• Task statement: Reproduce exactly, leaving out pictures, each line from the one holding "Click the Thanksgiving Jeopardy preview image" through the final line of the listing, and add nothing.

• Data section:
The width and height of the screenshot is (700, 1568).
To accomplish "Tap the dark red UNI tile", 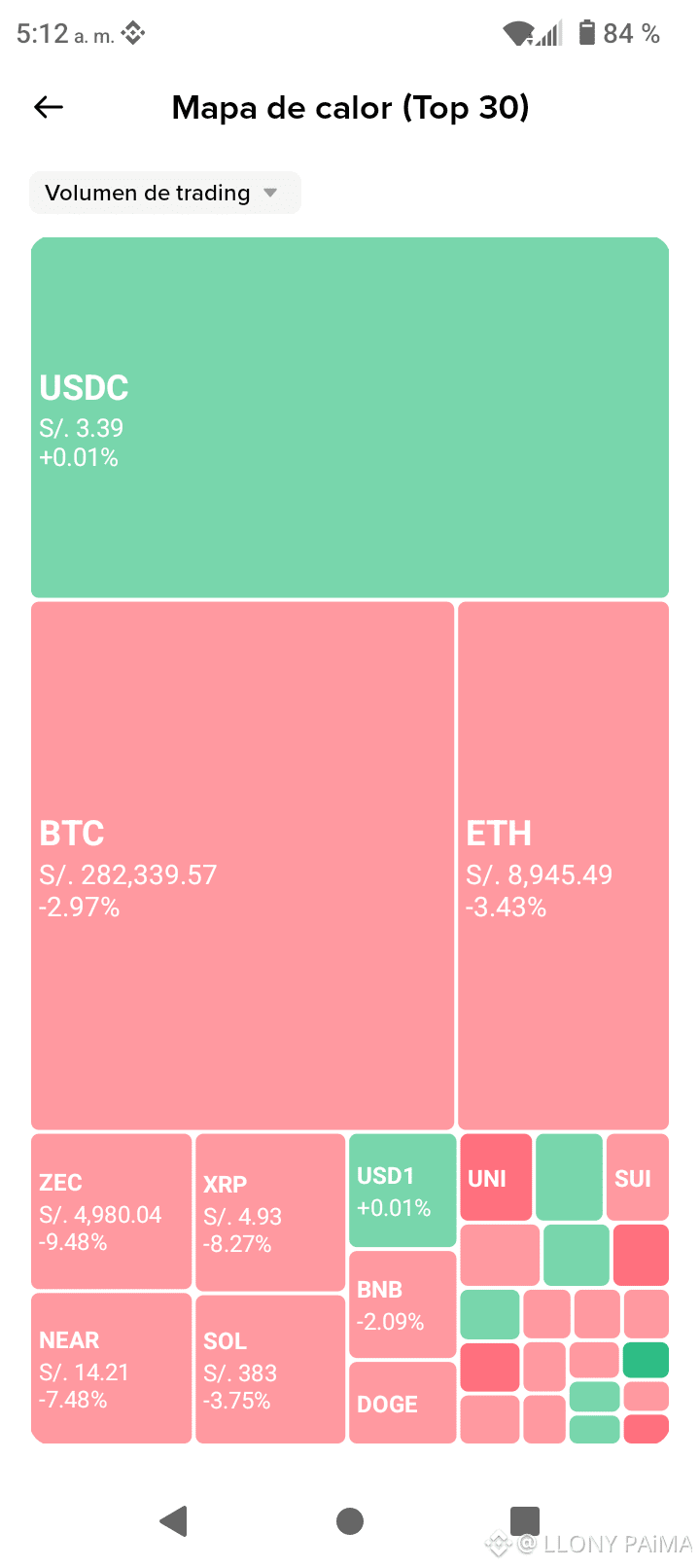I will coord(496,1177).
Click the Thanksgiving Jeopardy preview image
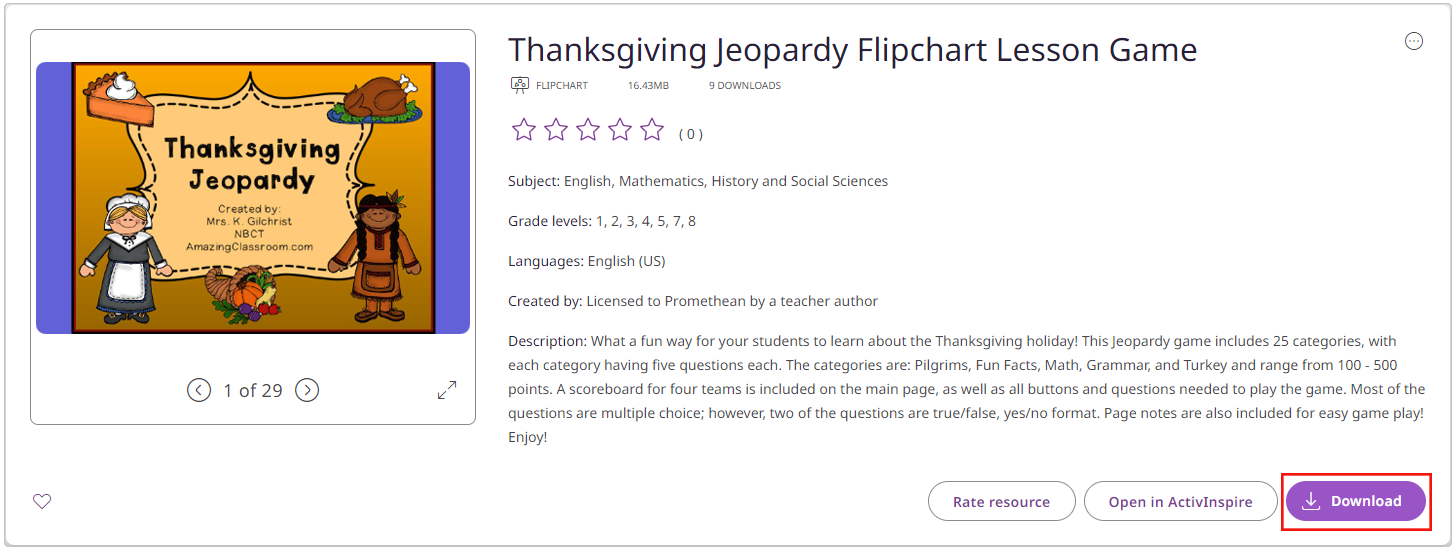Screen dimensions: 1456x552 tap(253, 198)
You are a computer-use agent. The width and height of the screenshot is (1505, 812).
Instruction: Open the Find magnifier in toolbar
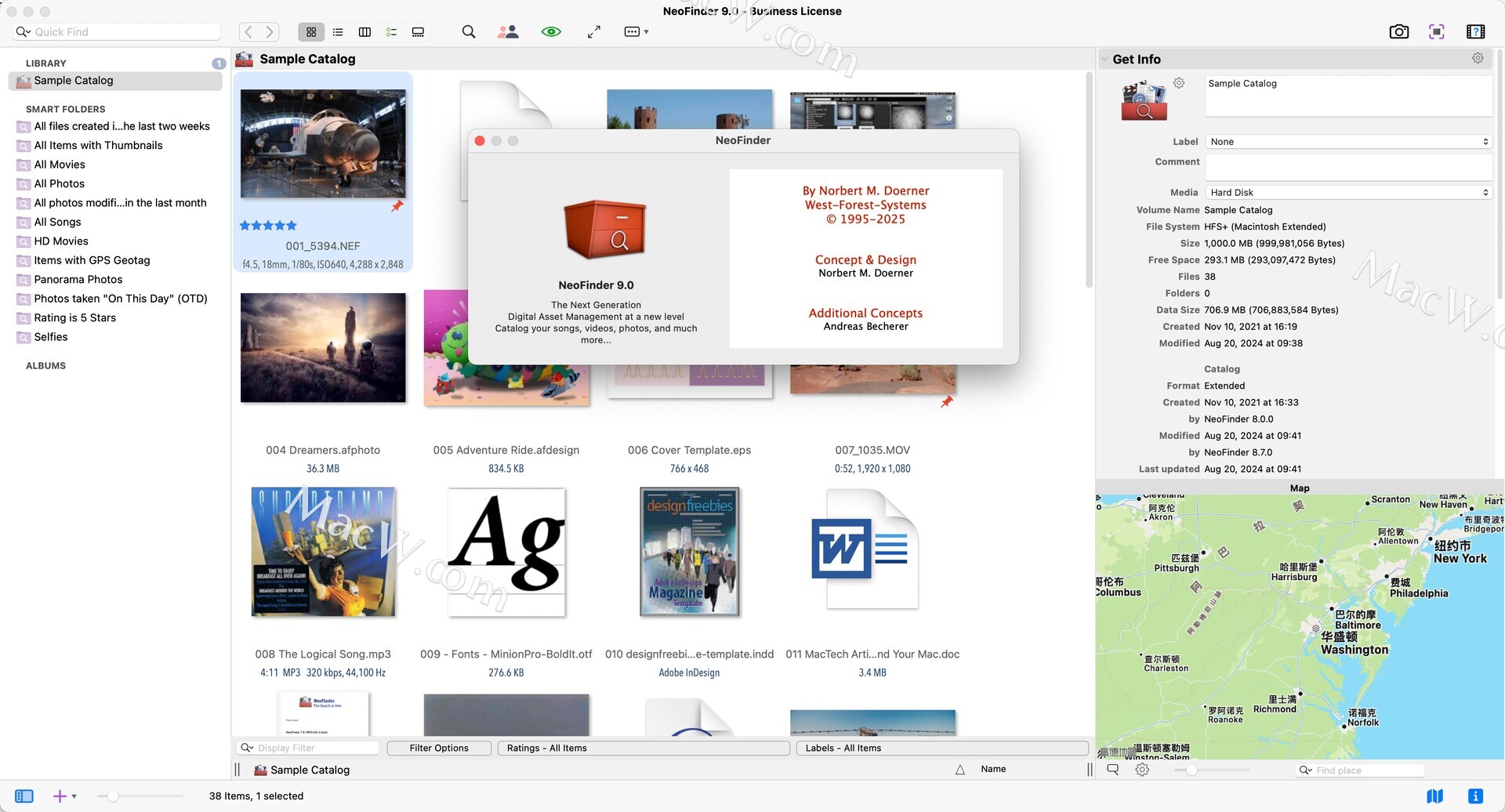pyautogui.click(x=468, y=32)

• Answer area:
Click the Thanksgiving Jeopardy preview image
Screen dimensions: 1456x552 tap(253, 198)
You are a computer-use agent. The width and height of the screenshot is (1505, 812).
Instruction: Open the Find magnifier in toolbar
pyautogui.click(x=468, y=32)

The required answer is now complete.